Yes, there is now no doubt that ‘Tomorrow’s Schools’ has not been the success that it was touted to be. It has failed in that most basic requirement that any education system needs in order to be a success – staffing.
The downward trend in staff available to fill teaching positions was evident very soon after the introduction of ‘Tomorrows Schools’. It is clear that there is a lack of confidence amongst teaching staff in ‘Tomorrows Schools’ as an employing entity.
I notice Ms Kerr, that you did not mention the MoE survey, ‘Perceptions of Teachers and Teaching’ by Professors Kane and Mallon, or the comments from Prof. Michael Fullen, a visiting Canadian educationalist.
The MoE survey reveals what appears to be a universal lack of confidence in the management of our education system. Prof. Michael Fullens comments indicate that we are no longer the top-performing education system that we once were.

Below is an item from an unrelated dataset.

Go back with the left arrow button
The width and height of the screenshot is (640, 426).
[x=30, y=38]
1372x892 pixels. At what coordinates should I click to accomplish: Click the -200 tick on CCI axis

No matter what the negative perceptions of the former Education Department were, the fact remains that the decline in staffing ability and hence performance of our schools, started with and has continued with the introduction of ‘Tomorrow’s Schools’.
It’s been 20 years since the introduction of the ‘reforms’ known as ‘Tomorrows Schools’. The results are clear – failure.
It is time for a review of our education system. It is time for NZSTA, MoE and teachers to sit down together, to pull ourselves out of the ideological quagmire that we have wallowed in for so long and discuss collectively how to take our education system forward into the 21st century.